- Material for this task:
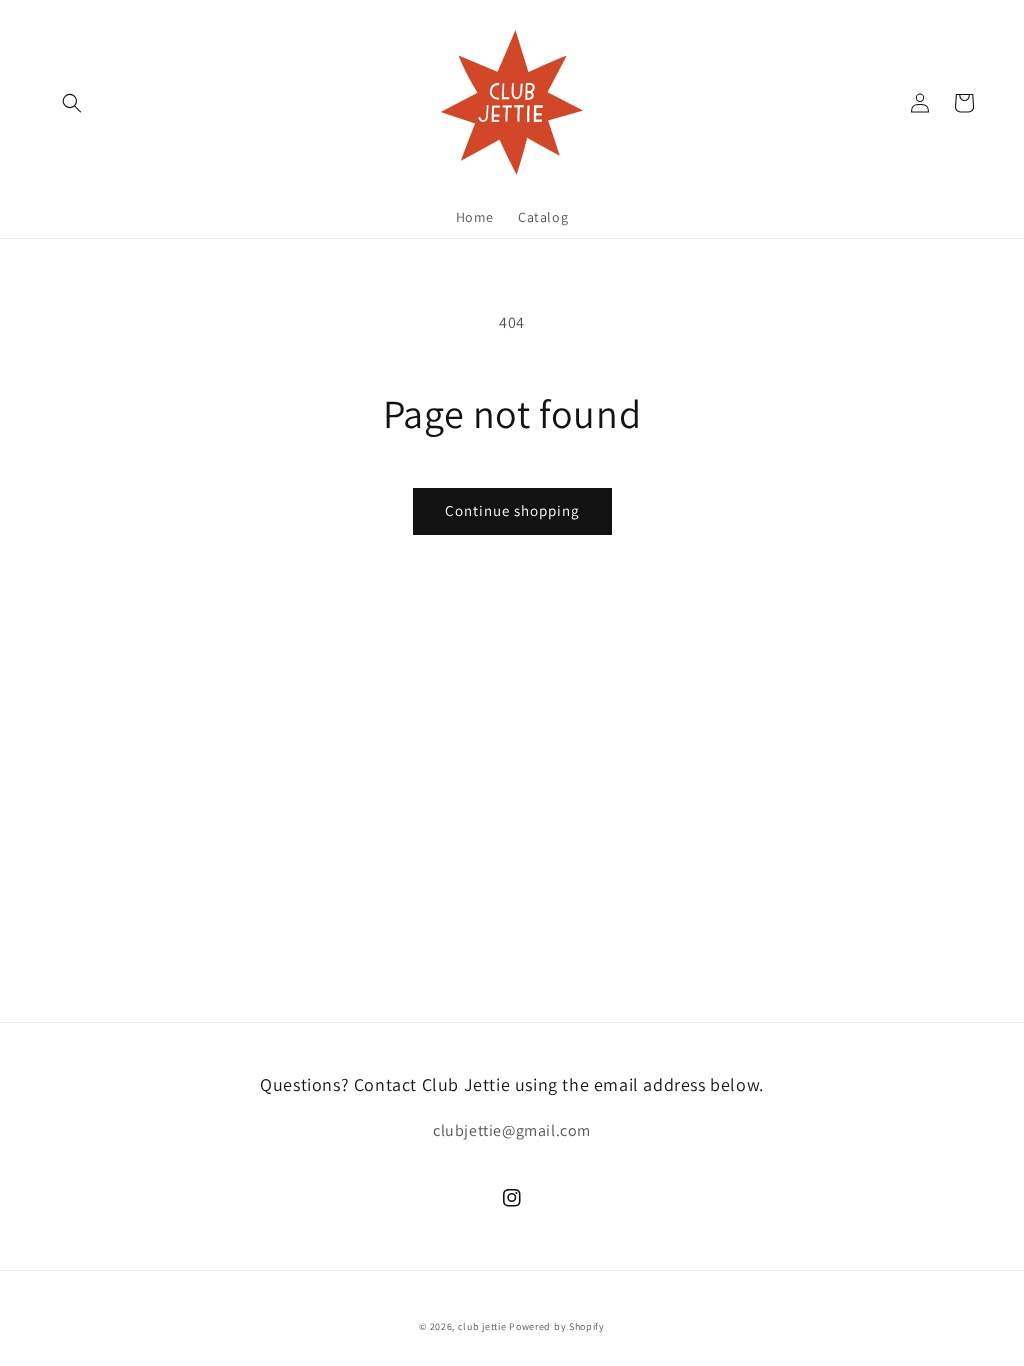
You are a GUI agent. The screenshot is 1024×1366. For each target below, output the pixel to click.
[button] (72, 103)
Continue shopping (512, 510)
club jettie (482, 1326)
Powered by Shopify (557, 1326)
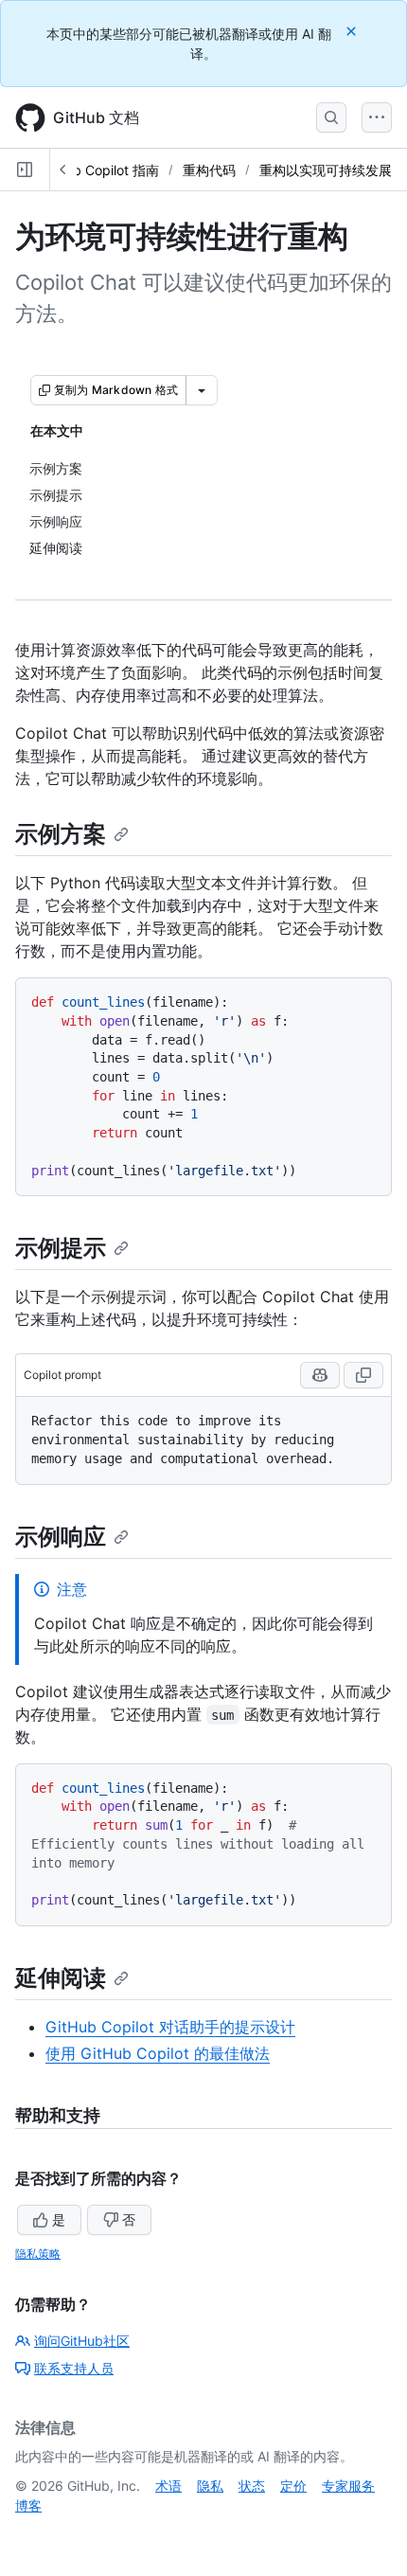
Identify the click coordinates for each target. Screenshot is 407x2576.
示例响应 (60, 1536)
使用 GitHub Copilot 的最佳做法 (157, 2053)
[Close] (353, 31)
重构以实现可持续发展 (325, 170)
==
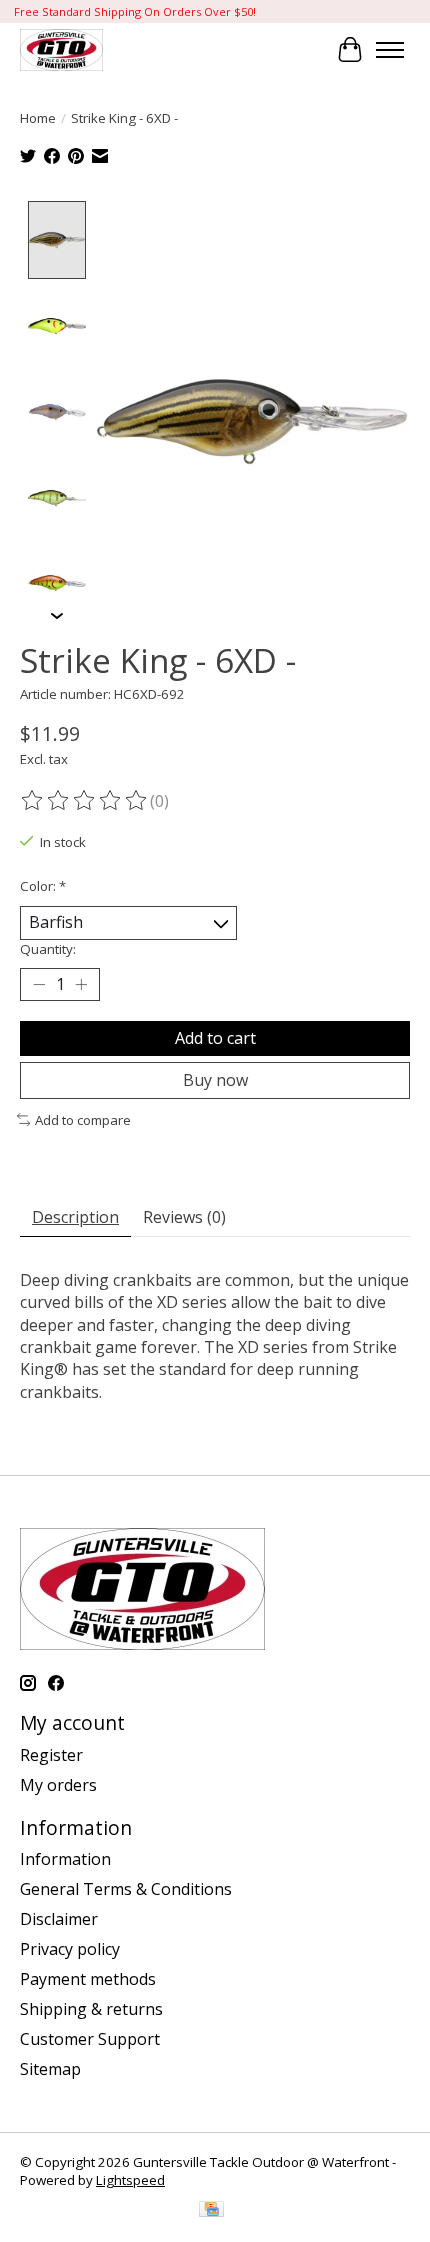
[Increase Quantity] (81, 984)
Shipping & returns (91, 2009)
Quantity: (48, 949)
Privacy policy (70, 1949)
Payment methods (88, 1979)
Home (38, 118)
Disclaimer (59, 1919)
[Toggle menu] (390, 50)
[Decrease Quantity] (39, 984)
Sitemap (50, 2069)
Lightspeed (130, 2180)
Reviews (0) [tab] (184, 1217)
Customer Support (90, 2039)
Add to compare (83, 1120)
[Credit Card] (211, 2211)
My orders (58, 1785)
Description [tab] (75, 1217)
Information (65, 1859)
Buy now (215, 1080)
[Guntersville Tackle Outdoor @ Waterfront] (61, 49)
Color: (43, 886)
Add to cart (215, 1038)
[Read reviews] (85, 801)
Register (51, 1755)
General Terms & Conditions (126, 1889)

- Action item:
When you reach the line holding "You are a GUI" in the listing above, begin retyping exactly, and stop once the line holding "重构以实现可持续发展 (325, 170)" is done; pictures stay out.

- Response to this exercise:
You are a GUI agent. The screenshot is 1024×1366. For each target below, output the pixel to click.
[button] (72, 103)
Continue shopping (512, 510)
club jettie (482, 1326)
Powered by Shopify (557, 1326)
Identify the click coordinates for each target. Screenshot is 407x2576.
示例响应 (60, 1536)
使用 GitHub Copilot 的最佳做法 (157, 2053)
[Close] (353, 31)
重构以实现可持续发展 (325, 170)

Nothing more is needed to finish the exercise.